Reproduce word for word the part of the OpenCL thread below, starting with "This isn't a" and going on through "is run eventually.".

*** Supplied passage

OpenCL creates new threads upon first function call, why?

OpenCL creates new threads upon first function call, why? - opencl

When I call an OpenCL function I wouldn't imagine would create new threads, in this case to simply get platform IDs, my program creates 8 new threads.
cl_platform_id platforms[10] = {0};
cl_uint numberofplatforms = 0;
clGetPlatformIDs(10, platforms, &numberofplatforms);//this creates 8 threads
Due to me not creating a context, but simply asking for platform IDs to see what is available, why does this function create all these threads? I'm using Windows 7 64 bit, i7 920 with HT (I am suspicious it is creating 8 threads because I have 8 cores), both the Intel and Nvidia SDK( I have a GTS 250 and GTX 560), while I'm linking with the Nvidia OpenCL libraries and using its headers.
This isn't a big concern, but what if I decide to not use OpenCL after analyzing the devices, only to have 8 useless threads "lying around". Anyone know why this happens?

A lot of the OpenCL functions are non-blocking, meaning that they issue commands to the device in the form of a queue and I'm pretty sure the threads are used to control the device while the host program continues to run the rest of the code.
To illustrate: When you call clEnqueueNDRangeKernel, the kernel is not necessarily run at once, but the program continues to run code after the clEnqueueNDRangeKernel call. So I guess this functions passes some information to separate threads that controls the compute device and makes sure that the kernel is run eventually.

Related

How does the host send OpenCL kernels and arguments to the GPU at the assembly level?

So you get a kernel and compile it. You set the cl_buffers for the arguments and then clSetKernelArg the two together.
You then enqueue the kernel to run and read back the buffer.
Now, how does the host program tell the GPU the instructions to run. e.g. I'm on a 2017 MBP with a Radeon Pro 460. At the assembly level what instructions are called in the host process to tell the GPU "here's what you're going to run." What mechanism lets the cl_buffers be read by the GPU?
In fact, if you can point me to an in detail explanation of all of this I'd be quite pleased. I'm a toolchain engineer and I'm curious about the toolchain aspects of GPU programming but I'm finding it incredibly hard to find good resources on it.

It pretty much all runs through the GPU driver. The kernel/shader compiler, etc. tend to live in a user space component, but when it comes down to issuing DMAs, memory-mapping, and responding to interrupts (GPU events), that part is at least to some extent covered by the kernel-based component of the GPU driver.
A very simple explanation is that the kernel compiler generates a GPU-model-specific code binary, this gets uploaded to VRAM via DMA, and then a request is added to the GPU's command queue to run a kernel with reference to the VRAM address where that kernel is stored.
With regard to OpenCL memory buffers, there are essentially 3 ways I can think of that this can be implemented:
A buffer is stored in VRAM, and when the CPU needs access to it, that range of VRAM is mapped onto a PCI BAR, which can then be memory-mapped by the CPU for direct access.
The buffer is stored entirely in System RAM, and when the GPU accesses it, it uses DMA to perform read and write operations.
Copies of the buffer are stored both in VRAM and system RAM; the GPU uses the VRAM copy and the CPU uses the system RAM copy. Whenever one processor needs to access the buffer after the other has made modifications to it, DMA is used to copy the newer copy across.

******
*** Material supplied

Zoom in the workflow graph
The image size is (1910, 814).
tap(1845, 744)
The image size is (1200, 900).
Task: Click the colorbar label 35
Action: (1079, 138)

******

--- Answer below ---
This isn't a big concern, but what if I decide to not use OpenCL after analyzing the devices, only to have 8 useless threads "lying around". Anyone know why this happens?

A lot of the OpenCL functions are non-blocking, meaning that they issue commands to the device in the form of a queue and I'm pretty sure the threads are used to control the device while the host program continues to run the rest of the code.
To illustrate: When you call clEnqueueNDRangeKernel, the kernel is not necessarily run at once, but the program continues to run code after the clEnqueueNDRangeKernel call. So I guess this functions passes some information to separate threads that controls the compute device and makes sure that the kernel is run eventually.